The rate at which data is being generated in our world today is growing at an astounding rate—think structured data, unstructured text-based content, sensor data, weblogs, social data, and so much more. Analysts forecast that every two years, the amount of information created is doubling and size of data are sets increasing. The Internet of Things is expected to create over 400 zettabytes of data by 2018, according to v3 technology news. Of course, the data is only as good as the insights it provides and the incremental value derived from it.
Do you know the best way to visualize your data? How do you quickly go from terabytes of data to a visually appealing dashboard to explore that data? With Big Data, this is an even bigger challenge. For everyday business users who aren’t well versed in the “rules” of analytics, the task can be monumental.
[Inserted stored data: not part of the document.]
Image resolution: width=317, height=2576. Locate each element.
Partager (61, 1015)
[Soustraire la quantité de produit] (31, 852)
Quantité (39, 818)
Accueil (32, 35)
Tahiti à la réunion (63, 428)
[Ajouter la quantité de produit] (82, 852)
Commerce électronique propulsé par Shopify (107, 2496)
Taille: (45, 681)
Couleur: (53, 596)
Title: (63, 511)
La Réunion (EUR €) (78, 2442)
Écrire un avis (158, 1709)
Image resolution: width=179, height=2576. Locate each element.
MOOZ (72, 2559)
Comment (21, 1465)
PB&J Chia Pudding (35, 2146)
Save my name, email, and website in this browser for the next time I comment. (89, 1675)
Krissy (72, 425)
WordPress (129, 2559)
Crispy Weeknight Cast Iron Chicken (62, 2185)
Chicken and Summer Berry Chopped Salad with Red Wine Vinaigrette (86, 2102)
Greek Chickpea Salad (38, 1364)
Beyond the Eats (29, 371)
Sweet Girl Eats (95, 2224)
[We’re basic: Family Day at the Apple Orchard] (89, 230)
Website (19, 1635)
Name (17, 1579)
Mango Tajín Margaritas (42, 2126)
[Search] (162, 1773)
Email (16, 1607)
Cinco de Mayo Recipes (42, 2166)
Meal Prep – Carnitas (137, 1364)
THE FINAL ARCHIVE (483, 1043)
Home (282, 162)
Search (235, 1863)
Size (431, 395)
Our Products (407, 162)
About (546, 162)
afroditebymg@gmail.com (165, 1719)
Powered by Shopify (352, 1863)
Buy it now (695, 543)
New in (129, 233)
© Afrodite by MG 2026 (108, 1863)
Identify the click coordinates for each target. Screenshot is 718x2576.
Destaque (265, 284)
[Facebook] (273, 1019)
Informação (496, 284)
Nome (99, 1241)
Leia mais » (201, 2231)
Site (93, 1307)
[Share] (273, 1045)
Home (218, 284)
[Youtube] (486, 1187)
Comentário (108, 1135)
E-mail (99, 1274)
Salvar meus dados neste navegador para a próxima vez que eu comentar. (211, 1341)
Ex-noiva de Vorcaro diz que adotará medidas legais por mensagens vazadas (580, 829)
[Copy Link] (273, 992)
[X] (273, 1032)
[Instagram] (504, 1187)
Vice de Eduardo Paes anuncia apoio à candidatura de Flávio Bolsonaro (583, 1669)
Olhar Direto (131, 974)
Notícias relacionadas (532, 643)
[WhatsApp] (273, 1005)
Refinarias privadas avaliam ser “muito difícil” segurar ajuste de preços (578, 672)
Needless to say, it is absolutely essential to transform data into the right visualizations so users can gain deeper insights and make better decisions.
In academia, smart analytics is defined as the process of collecting and analyzing data to help businesses make better decisions about their products, and services. However, people in business will tell you that it’s really about having the right information, at the right time, and in the right format to enable executives to make informed decisions.
Let’s look at some ways to represent data:
- Tabular data: When you need to know exact numbers presented in rows and columns with summary information, a tabular format can be the way to go. However, it is not conducive to helping the reader find trends and interpret large sets of data.
- Charts: Bar graphs, pie charts, and line charts offer the ability to compare data over time and analyze trends.
- Histograms: Understand frequency distribution—showing the number of observations for a particular variable at a given interval.
- Scatter plots: The scatter plot shows correlation between two variables and how they track against one another—directly or inversely.
- Cartograms: For geographical and geospatial information, a cartogram is frequently used for comparison of a variable across a map or layout.
These are just a few examples of the options available to an analytics user. However, for non-analytics experts, discerning the right type of data visualization to select can be very time-consuming and daunting.
Spotfire 7 offers new, built-in intelligence that makes suggestions on the most appropriate visualization to best represent your data. This smart wizard does all the background work so you don’t have to—making it easier and faster for the end user to be effective in their analytics process. As you select more data, recommended graph or chart selections update automatically to reflect best practices for your chosen data, so there is no time wasted in trial and error.
With Spotfire 7, even non-expert analytics users can become a “data hero” and impress their audience with awesome visualizations.